Granny’s Swing
According to Granny, Grandpa Aaron built the swing for Granny when they was still courtin'. Granny said one Sunday after supper they'd been sittin' on the steps holdin' hands, and she was talking out loud, dreamin' 'bout when they'd get married and have they own house with a lemonade porch and a swing to set in of a night, watching the stars and the fireflies, swaying to and fro and wouldn't that be somethin', Aaron?
Grandpa was the doin' sort. He never just talked about things. Granny said he was a doer, not a dreamer. So, by the time they married, Grandpa had built that house Granny dreamed about with the lemonade porch and the swing built for two.
Over the years Mama and her brothers and sisters did a lot of swinging on that porch, with and without Granny.
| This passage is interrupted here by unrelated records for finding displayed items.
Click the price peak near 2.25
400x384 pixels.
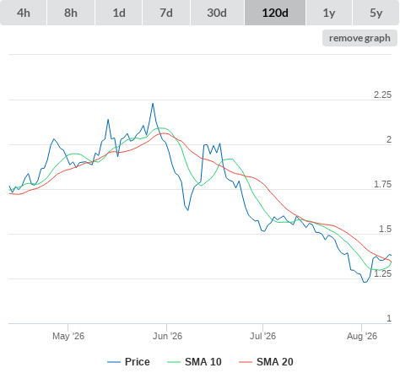coord(153,104)
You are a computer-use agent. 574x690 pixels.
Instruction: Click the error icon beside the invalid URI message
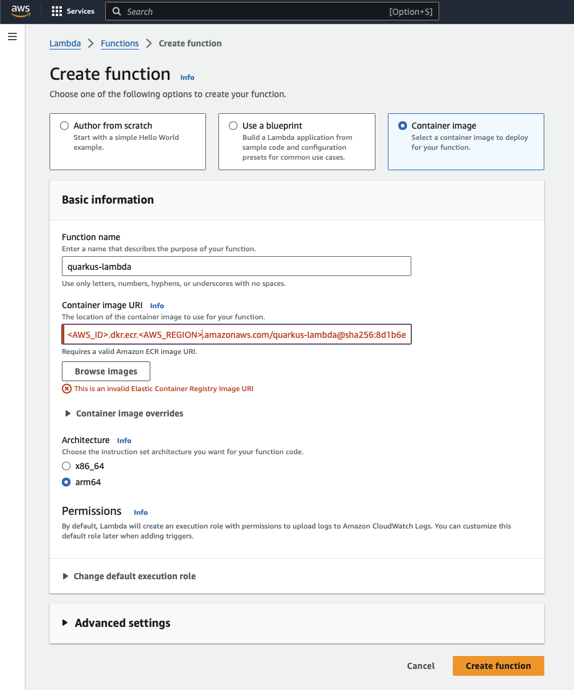(x=67, y=389)
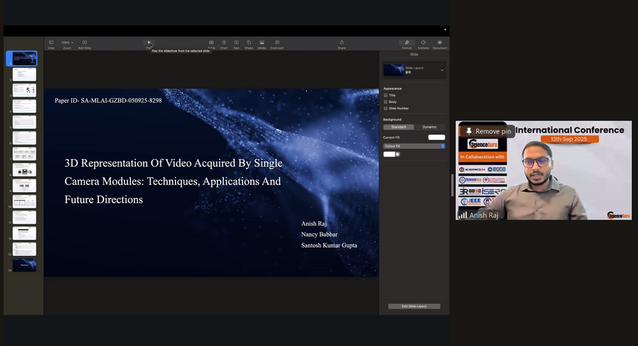
Task: Click the Edit Slide Layout button
Action: 414,306
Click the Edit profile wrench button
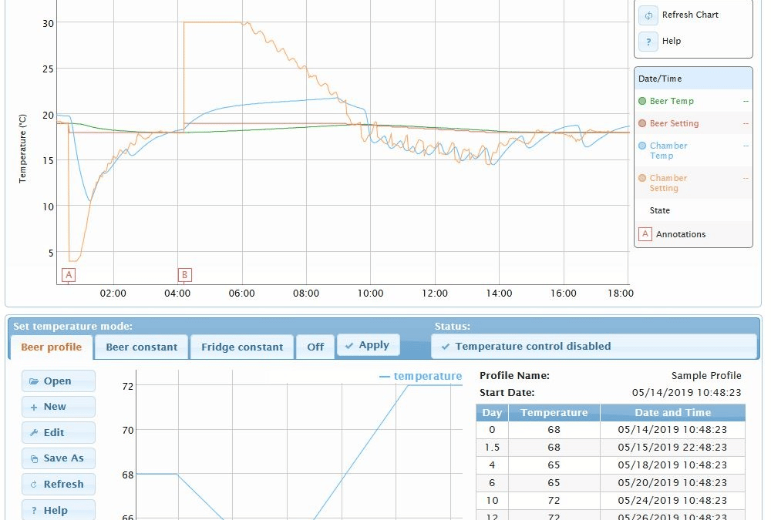 (x=59, y=433)
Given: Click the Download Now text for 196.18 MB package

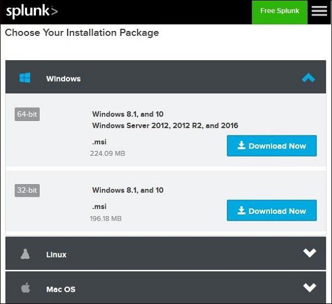Looking at the screenshot, I should click(x=277, y=211).
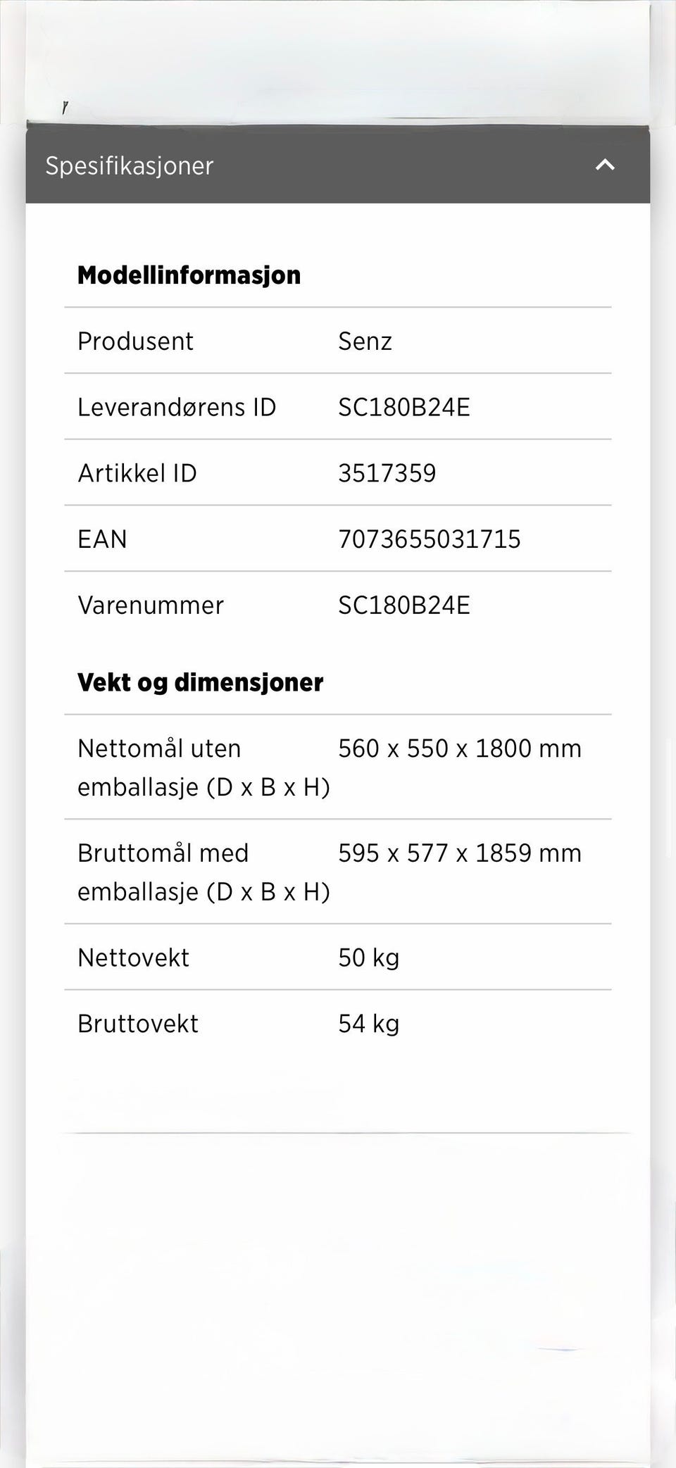The image size is (676, 1468).
Task: Click the Nettomål uten emballasje label
Action: coord(204,767)
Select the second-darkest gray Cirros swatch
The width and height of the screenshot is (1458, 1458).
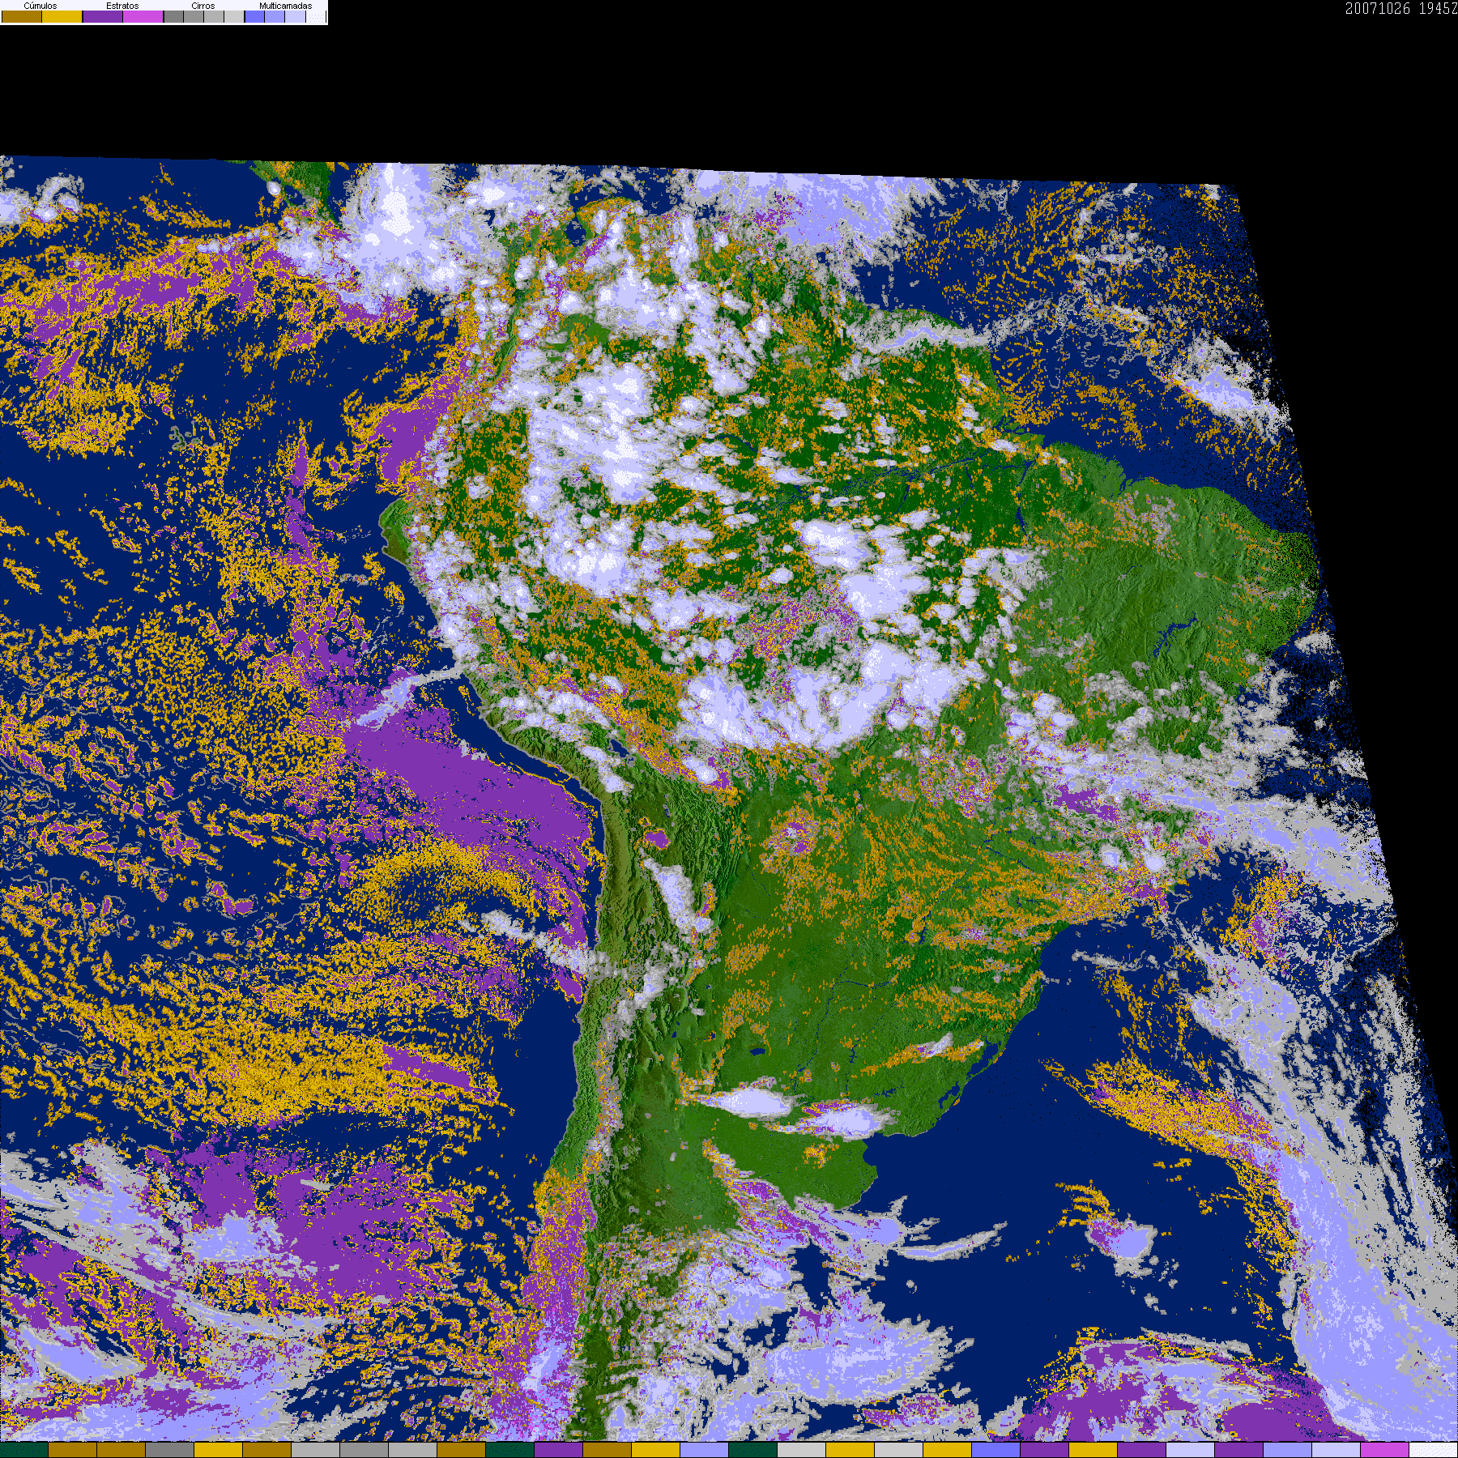click(194, 16)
Grandpa had to fix it more times than he could count. Once was 'cause Uncle Leroy thought he would push Auntie Mae so high she'd fly to the moon (and far away from Petersburg. They never got along. Still don't and they old as sin now.) All he did, though, was bust the swing and Auntie Mae's lip. And get a whuppin' they still laugh about. He wasn't laughin' then, o' course. 'Specially since Auntie Mae didn't go nowhere and was still her bossy, nasty self...as Uncle Leroy tells it.
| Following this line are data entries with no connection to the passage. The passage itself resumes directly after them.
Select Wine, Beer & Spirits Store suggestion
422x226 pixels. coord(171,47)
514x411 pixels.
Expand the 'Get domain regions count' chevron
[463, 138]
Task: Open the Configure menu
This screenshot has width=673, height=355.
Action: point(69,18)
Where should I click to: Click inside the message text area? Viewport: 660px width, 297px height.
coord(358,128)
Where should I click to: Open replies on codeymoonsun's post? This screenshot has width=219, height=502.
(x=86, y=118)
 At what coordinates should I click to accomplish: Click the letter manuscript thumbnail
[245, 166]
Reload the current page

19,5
When I was a little'un, I used to love to sit in the swing with Granny. I would lay with my head on her lap, and she'd set the swing to rocking with her foot. A slow swayin', while she'd hum some hymn from church and smooth my hair or stroke my arm softly, sometimes whispering well lookie there baby girl, the fireflies are out tonight. Go run and catch one for Granny. Or, don't the sky look like God scattered diamonds just so we could love the night sky as much as the day?
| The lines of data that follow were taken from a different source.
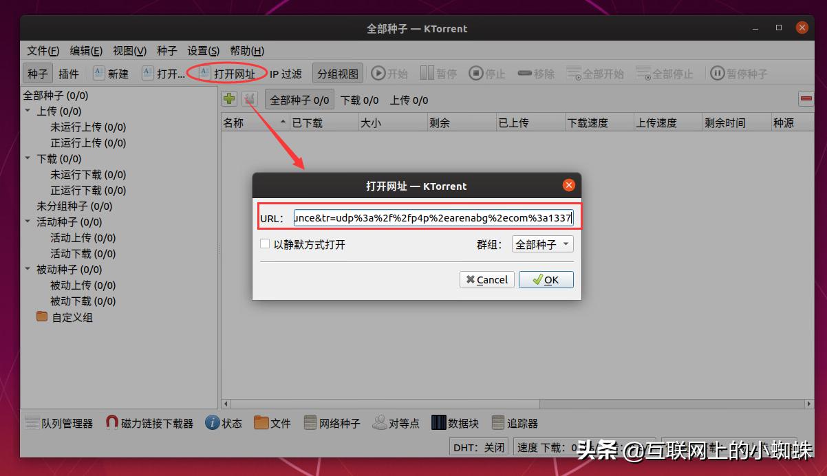Toggle DHT status in the status bar
This screenshot has width=827, height=476.
coord(477,446)
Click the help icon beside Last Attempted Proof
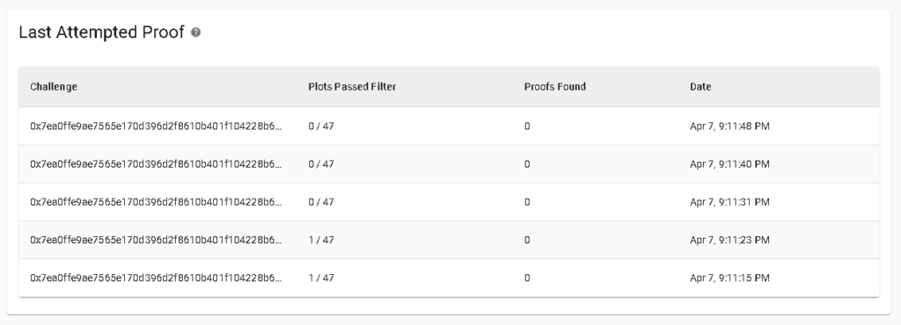 tap(196, 33)
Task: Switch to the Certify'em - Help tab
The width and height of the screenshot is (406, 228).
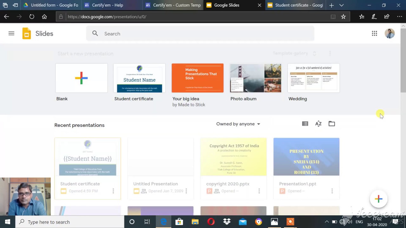Action: [x=107, y=5]
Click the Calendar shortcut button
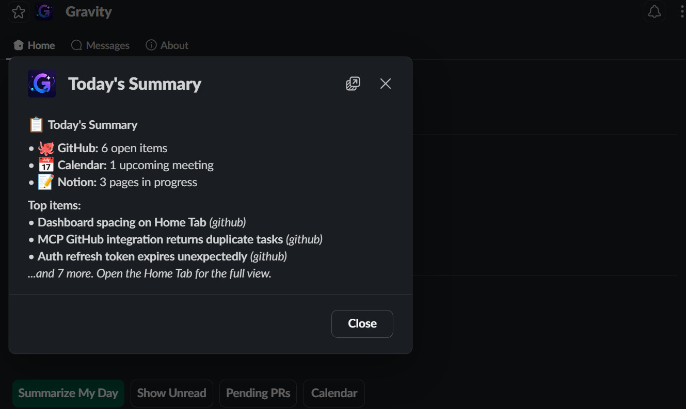Screen dimensions: 686x409 334,394
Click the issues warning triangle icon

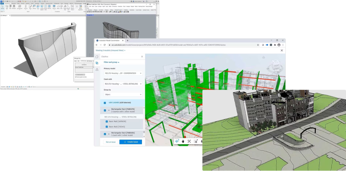click(x=97, y=69)
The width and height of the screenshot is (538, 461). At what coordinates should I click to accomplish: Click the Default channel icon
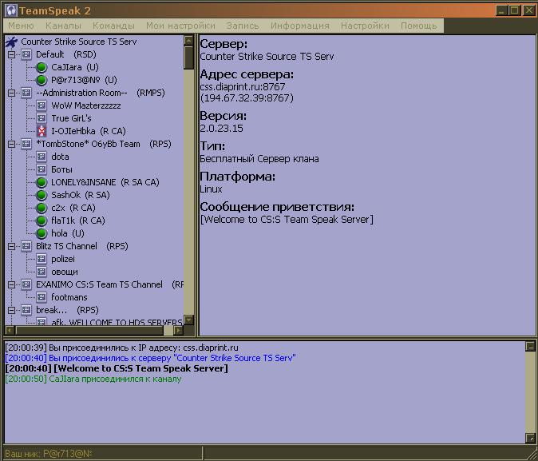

Granny died last summer. After the funeral, we had people back to the house like you do. The house Grandpa Aaron had built for Granny more than 60 years ago. I didn't cry when she passed. I was holding her hand when God called her home. I didn't cry at the service. Being strong for Mama, maybe. But that evening, after everyone had paid their respects and gone on home, I sat on the porch swing, pushing it gently, watching the fireflies and the stars as I wept.